PolicyBrief
S. 4215
119th CongressMar 26th 2026
AFFIRM Act of 2026
IN COMMITTEE

The AFFIRM Act of 2026 seeks to reform the federal crop insurance program by increasing transparency, capping premium subsidies for high-income entities, and limiting administrative reimbursements and profit rates for insurance providers.

Jeanne Shaheen
D

Jeanne Shaheen

Senator

NH

LEGISLATION

New Farm Bill Caps Insurance Subsidies at $40,000 and Targets High-Earners Starting in 2026

The AFFIRM Act of 2026 is pulling back the curtain on the federal crop insurance program, shifting the focus from large-scale corporate farming to more targeted support. Starting soon, the government will stop footing the bill for insurance premiums for any individual or entity pulling in more than $250,000 in average adjusted gross income. It also slaps a hard $40,000 annual cap on the total premium subsidies any single person or business can receive, effectively ending the era of unlimited taxpayer-funded support for the biggest players in the industry.

Shining a Light on the Books

One of the biggest shifts in this bill is about transparency. Section 2 requires the Secretary of Agriculture to publish an annual list of who is getting these subsidies and exactly how much they are receiving. Think of it like a public receipt for government spending. While catastrophic risk plans stay private, the names and dollar amounts for standard crop, livestock, and forage insurance will be searchable. This means if a massive corporate farm is receiving six figures in taxpayer support, it’s going to be public knowledge. For the average person, it’s a move toward seeing exactly where agricultural tax dollars are landing.

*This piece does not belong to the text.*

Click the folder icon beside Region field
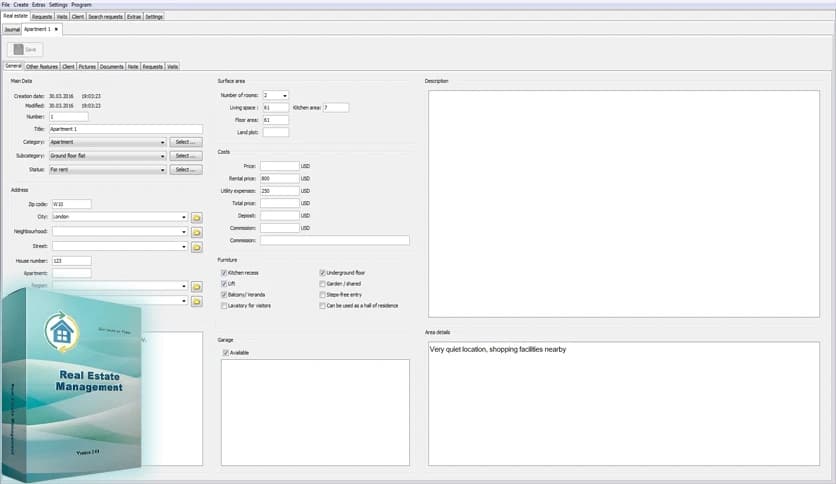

Reining in Corporate Profits

The bill doesn’t just look at the farmers; it takes a hard look at the insurance companies themselves. Section 5 sets a target profit rate for private insurance providers at 8.9 percent. In the past, these returns could fluctuate significantly, but this provision aims to stabilize and limit the margin these companies make on federally backed policies. Additionally, Section 6 puts a $900 million ceiling on the administrative and operating expenses the government will reimburse to these providers. For a software developer or a retail manager, this is essentially the government telling its contractors: "We’ll pay for your work, but we’re putting a limit on the expense account."

Changing the Safety Net

A significant technical change arrives in 2027 with the end of subsidies for "harvest price" policies. These specific plans protect farmers if the price of a crop goes up between planting and harvest—a type of premium coverage that the bill determines should no longer be subsidized by the public. While this might mean higher costs for a large-scale grain operation that relies on these specific market hedges, the bill’s overall structure is designed to keep the safety net intact for smaller family operations that stay under the income and subsidy caps. It’s a calculated trade-off: tightening the belt on high-end insurance products to ensure the broader system remains sustainable.